▸ **What you have to do**: In the copy, leave out the pictures and repeat all records exactly.

Stored items
== Segment start ==
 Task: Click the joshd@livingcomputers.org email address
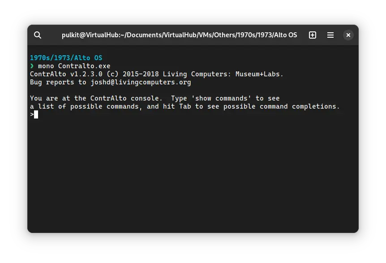(x=141, y=82)
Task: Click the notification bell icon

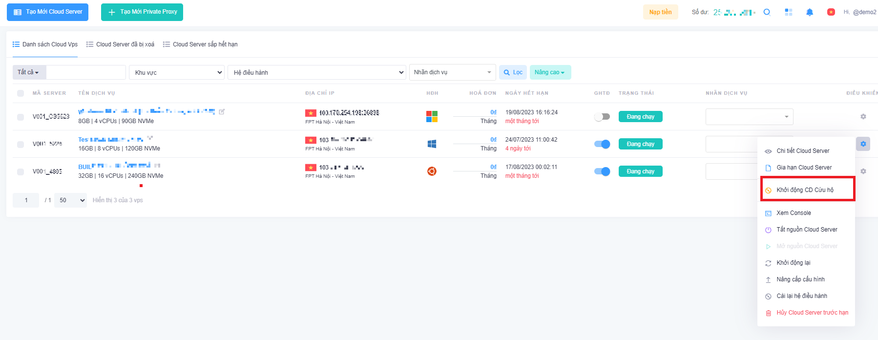Action: click(809, 12)
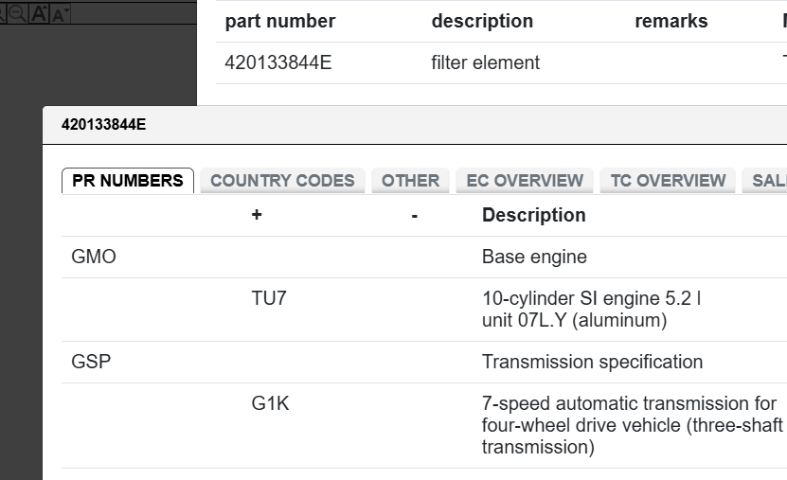Click part number 420133844E in table
The width and height of the screenshot is (787, 480).
pyautogui.click(x=278, y=63)
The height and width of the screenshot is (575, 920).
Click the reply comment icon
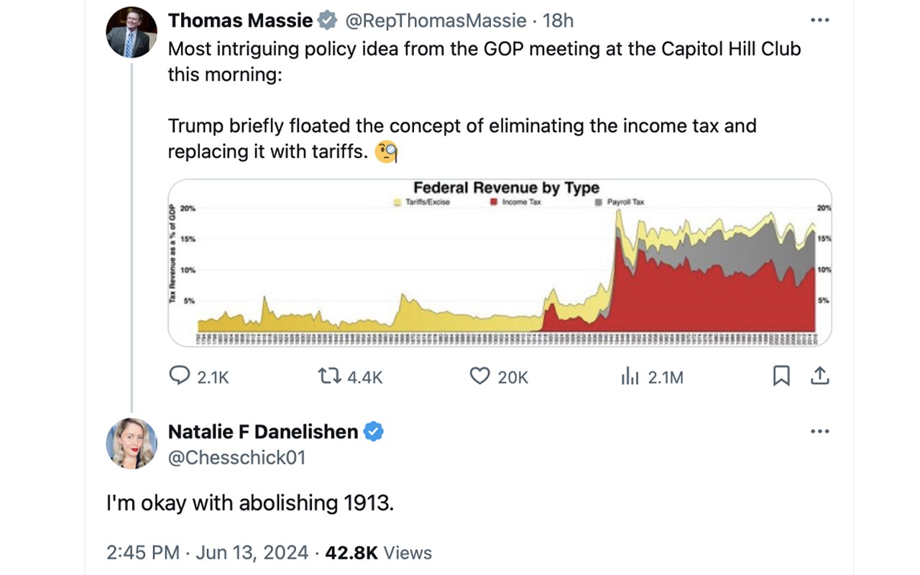click(x=179, y=376)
== Segment end ==
▸ **Solution for this exercise**:
 Task: Click the joshd@livingcomputers.org email address
(x=141, y=82)
Task: Click the notification bell icon

Action: click(809, 12)
Click part number 420133844E in table
The width and height of the screenshot is (787, 480).
pyautogui.click(x=278, y=63)
The height and width of the screenshot is (575, 920).
Click the reply comment icon
click(x=179, y=376)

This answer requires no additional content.